L'identité

Plusieurs billets portent sur le dégoût qu’inspirent les gestes du Nabot. Se saisir d’enfants dans les trains qui partent pour des colonies de vacances. Peut-on imaginer plus bas. Tout cela parce que certains sont français et d’autre non. Mais qu’est-ce que cela veut dire être Français, Québécois, Canadiens, Noirs, Amérindiens, Inuk? Avant le papier qui certifie l’identité, qu’est-ce que l’identité?

Il existe certainement des différences culturelles entre un Français et un Québécois. Mais où est la coupure? Est-ce que le plus Québécois des Français est plus Français que le plus Français des Québécois? Je ne crois pas. Même si chacun veut marquer sa différence, pour la plus part, ils veulent quand même être ensemble, aussi il y a facilement acceptation de l’autre dans ce qu’il est pareil et si différent. C’est vrai qu’une distance se crée quand l’autre ne veut pas « être ensemble », c’est extraordinairement difficile à définir ce qu’est l’acceptation ou le refus d’ « être ensemble ».

Ce que le Nabot fait, n’a rien à voir avec la présente réflexion. La France avait besoin d’esclaves pour accomplir les sales boulots, maintenant que cet esclavage est délocalisé hors de la vue des bonnes gens, on a plus besoin des esclaves locaux. Que cela fasse un an ou trois générations, le Nabot n’aura jamais la même identité qu’un esclave. Il veut rester esclavagiste.

Il existe aussi des différences biologiques. Le nomade de la forêt est biologiquement construit pour faire des repas de plus de 6000 calories, (certains jusqu’à 12000) et après passer 3 jours à ne boire que du thé. N’essayez pas vous n’êtes pas construit pour cela. Par contre, les Inuit ne peuvent se passer de manger durant plus de quelques heures, les gras rapides de la viande de phoque leur servant de combustible pour se protéger du froid, d’où leurs maigreurs extrêmes. C’est d’ailleurs de là que vient le terme péjoratif Eskimo : mangeur de viande crue. Le fait que maintenant il y ait des Inuit obèses et souffrant de diabète ne fait que confirmer ma thèse, nos aliments les tuent.

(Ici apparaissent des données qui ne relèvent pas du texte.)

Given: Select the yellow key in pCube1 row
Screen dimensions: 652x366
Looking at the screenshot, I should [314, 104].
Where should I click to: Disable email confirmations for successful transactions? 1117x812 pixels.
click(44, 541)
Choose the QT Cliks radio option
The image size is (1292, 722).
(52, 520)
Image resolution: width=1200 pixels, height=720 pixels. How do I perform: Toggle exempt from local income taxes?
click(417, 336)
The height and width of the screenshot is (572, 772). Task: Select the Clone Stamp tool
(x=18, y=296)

Pour le nomade de la forêt, le choix est clair. Ou il accepte de vivre dans des « réserves » une vie sans aucun sens, en rupture avec ses traditions, et disparaître victime d’alcoolisme, de désespoir, et de la violence qu’entraîne ce genre de vie. Ou bien d’être un mauvais indien qui vit dans la forêt qui refuse l’école à ses enfants, et qui empêche l’autre de développer un territoire qu’il a gagné à la guerre. Autant celui des réserves se voit refuser le droit d’être avec les blancs, autant celui de la forêt refuse radicalement d’être avec les blancs. Il reste à être un blanc comme les autres, et rejeter ce qui est le premier élément de sa culture : ne prendre que ce qu’il y a de « trop », ne jamais exploiter, ne jamais changer le monde à son profit. C’est dans un tel contexte que le racisme me semble inévitable.

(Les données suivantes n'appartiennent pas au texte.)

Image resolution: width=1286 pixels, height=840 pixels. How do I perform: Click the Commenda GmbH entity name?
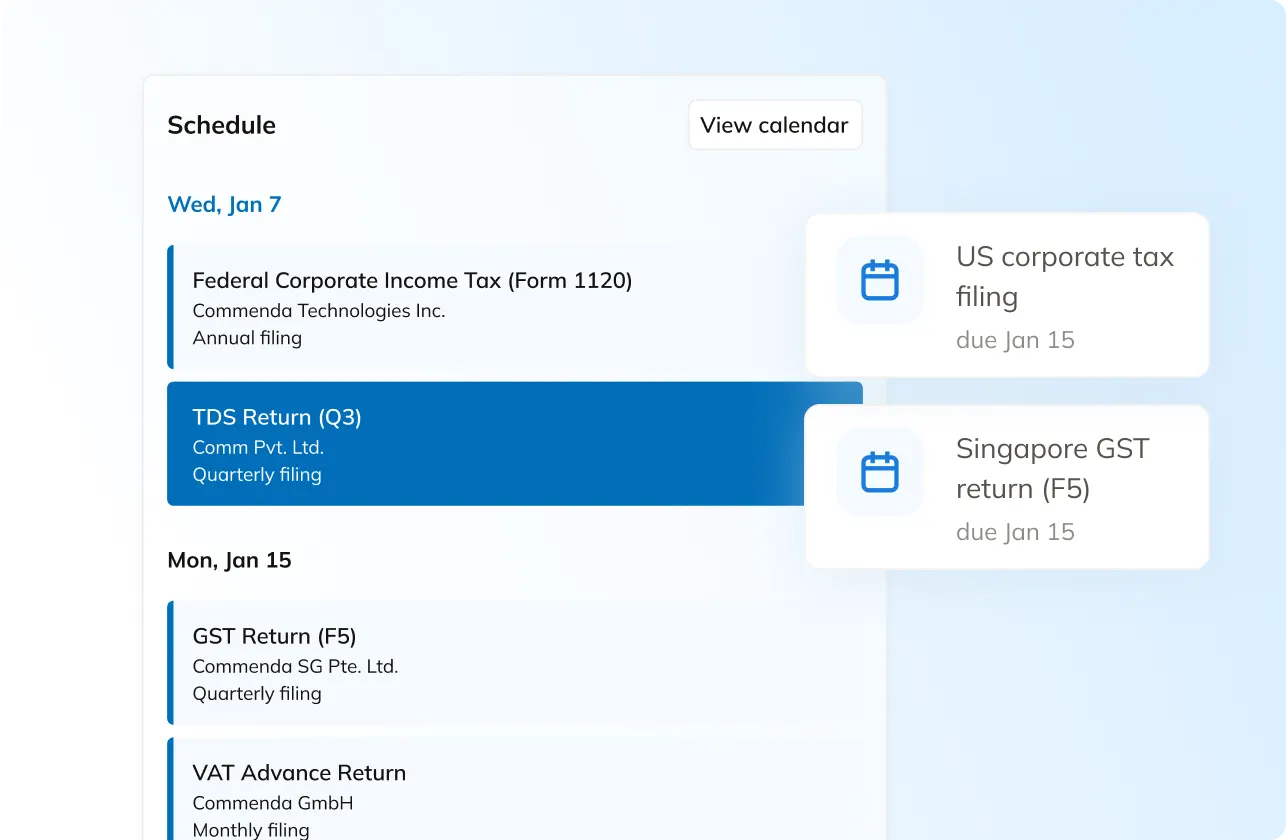(272, 803)
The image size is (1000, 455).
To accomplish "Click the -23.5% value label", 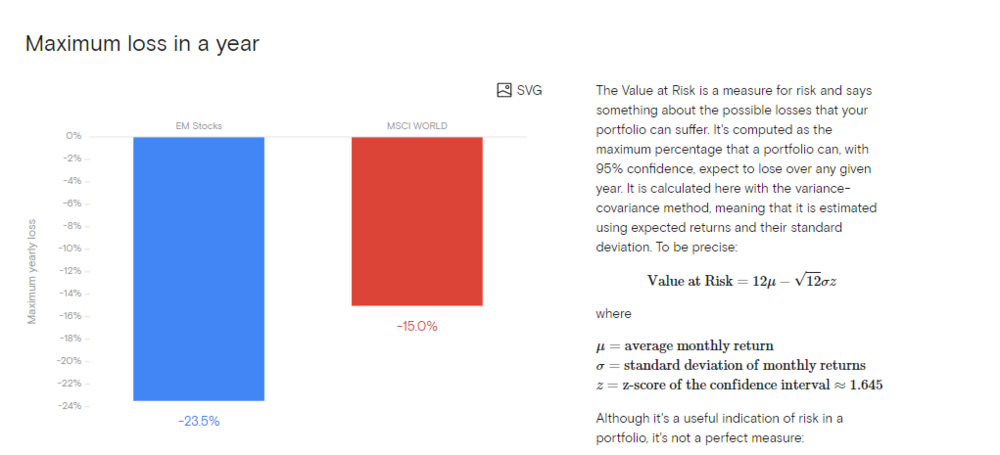I will pos(198,421).
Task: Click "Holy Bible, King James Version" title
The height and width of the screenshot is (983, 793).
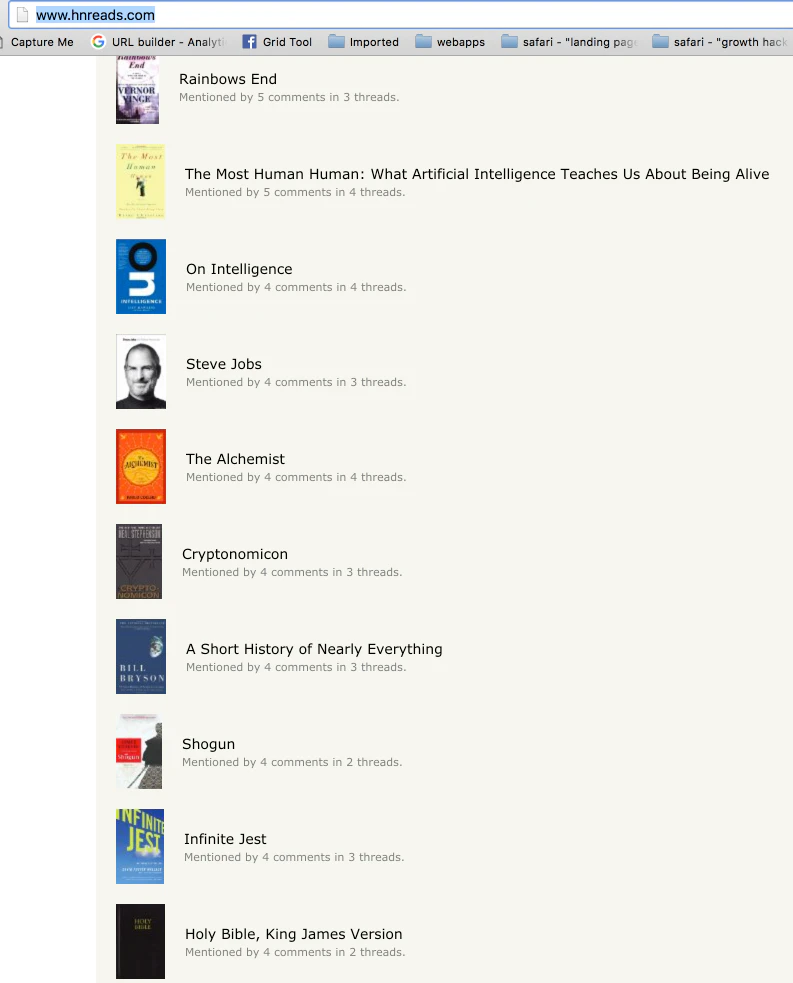Action: coord(293,934)
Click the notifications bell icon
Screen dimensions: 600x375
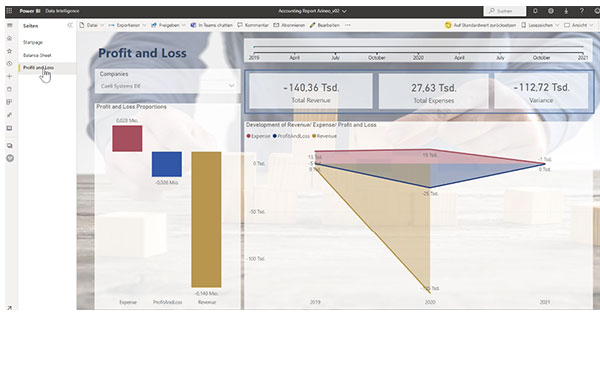[x=535, y=11]
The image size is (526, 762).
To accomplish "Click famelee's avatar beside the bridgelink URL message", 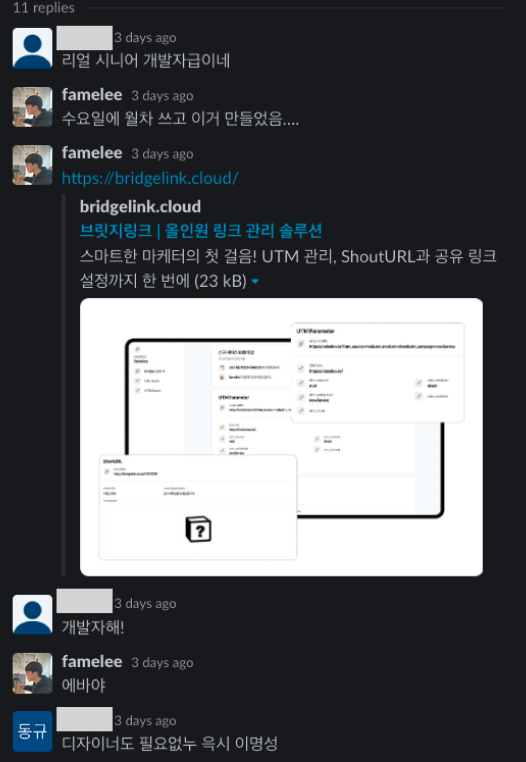I will (32, 165).
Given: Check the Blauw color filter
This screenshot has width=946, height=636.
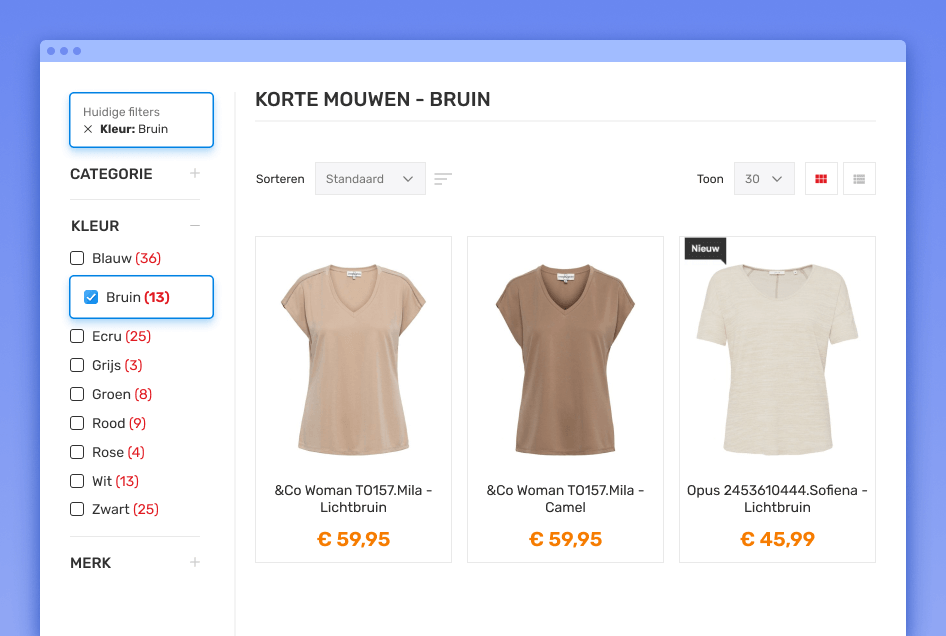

Je ne peux pas être Inuk, la glace disparaît et c’est suicidaire. Je ne peux pas être amérindien parce que c’est dire qu’il y a au moins 4 milliards de personnes de trop sur cette petite terre. Je ne peux pas être de ceux qui détruisent cette planète à un rythme effréné. Je ne peux pas, je ne sais pas.

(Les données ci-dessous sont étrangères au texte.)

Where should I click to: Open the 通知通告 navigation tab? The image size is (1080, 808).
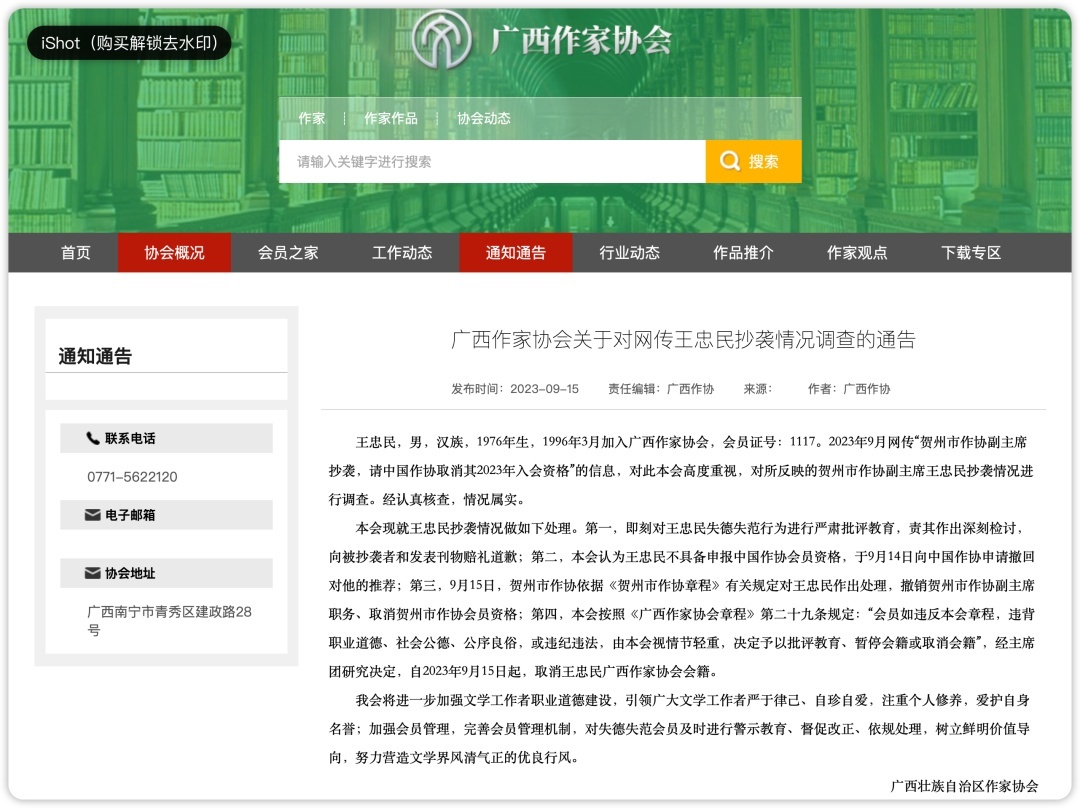pos(516,253)
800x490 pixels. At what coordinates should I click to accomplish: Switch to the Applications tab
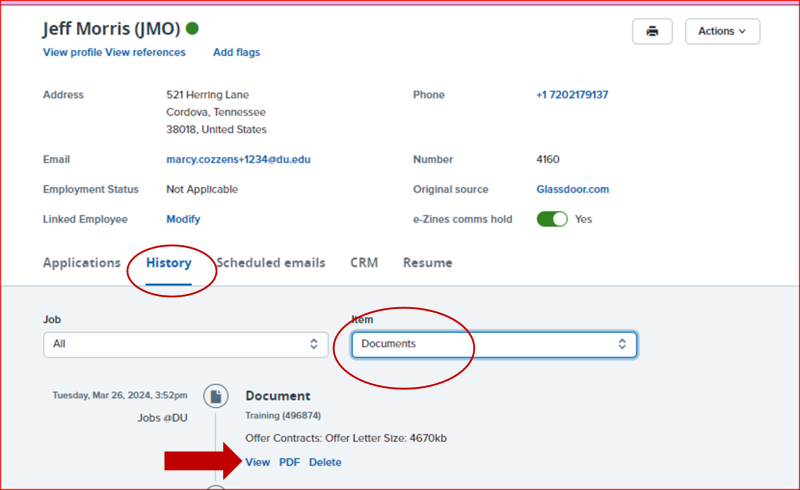coord(81,263)
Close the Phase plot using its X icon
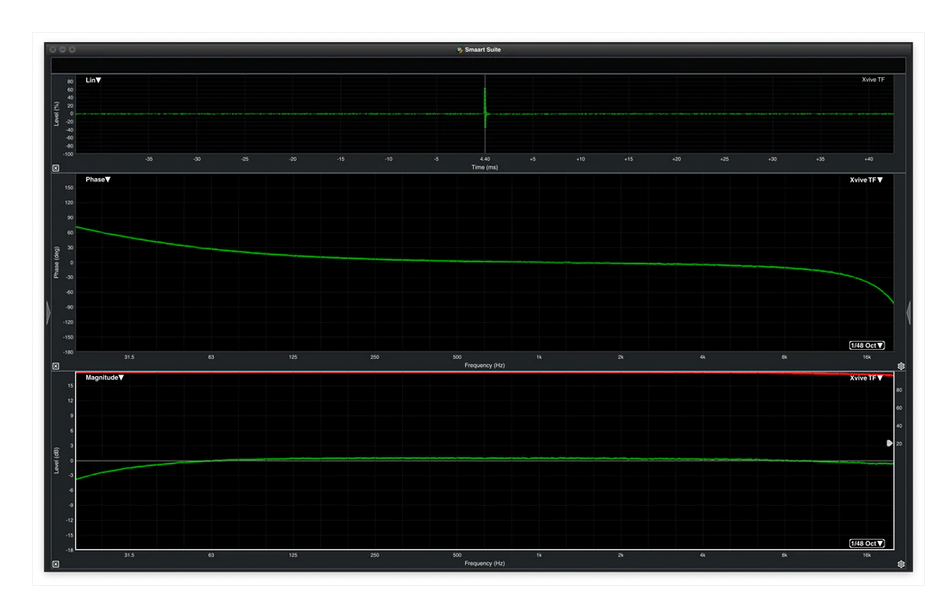The image size is (931, 596). coord(56,365)
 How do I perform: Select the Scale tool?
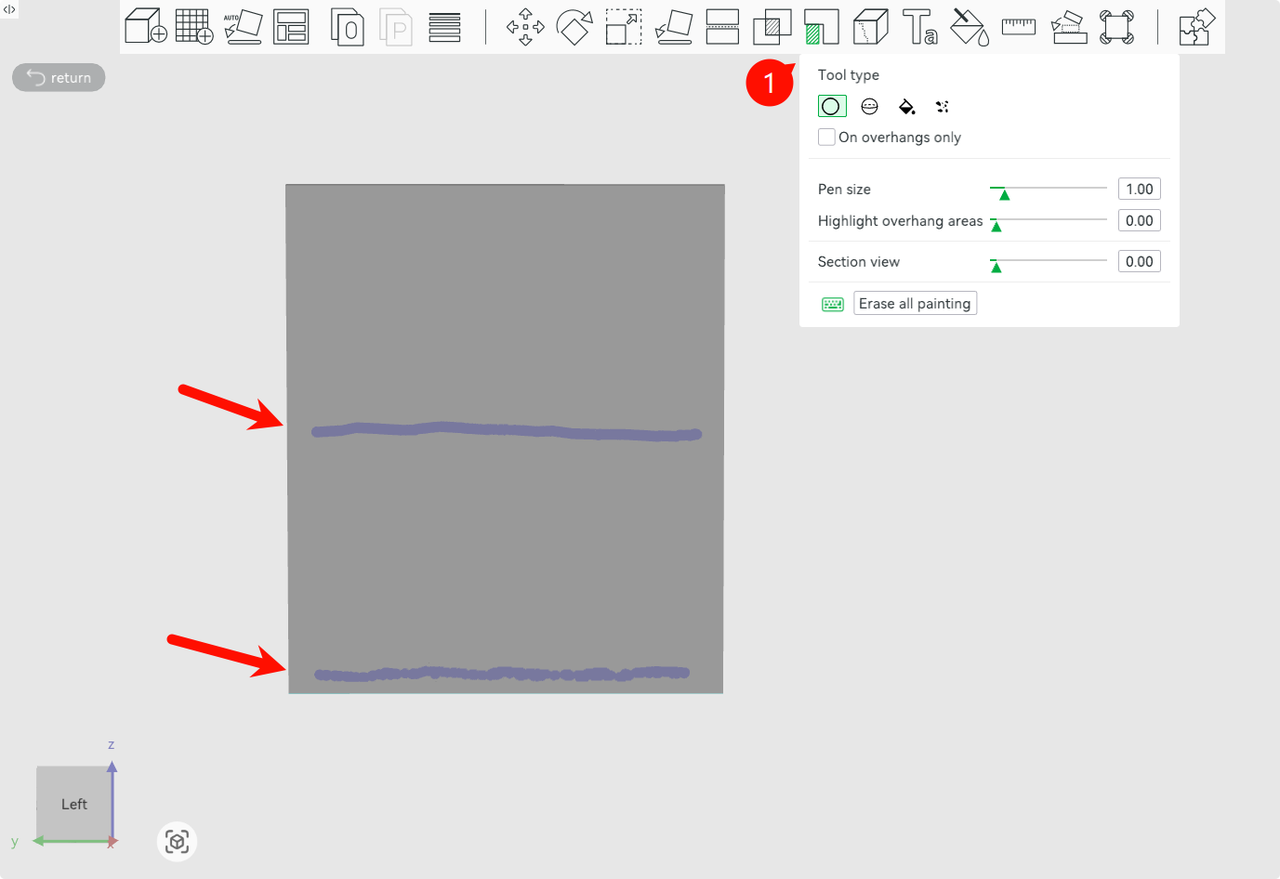pos(624,27)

Être avec des papiers d’identité, c’est faire partie d’un groupe qui m’accepte comme membre de ce groupe à l’exclusion des autres. Comme je ne sais pas si les critères d’acceptation sont bons ou mauvais, je pense que c’est une raison suffisante pour refuser les papiers.

Moi, je ne sais pas, je ne sais rien. Je ne suis certainement pas dans le camp de ceux qui font descendre les enfants des trains parce que ça, je sais que c’est mal. Pour presque tout le reste, je veux refuser toute identité, parce que je ne sais pas ce qui est bien ou mal. Je veux simplement revendiquer d’être un enfant de la terre : il semble bien que cela soit déjà choisir mon camp.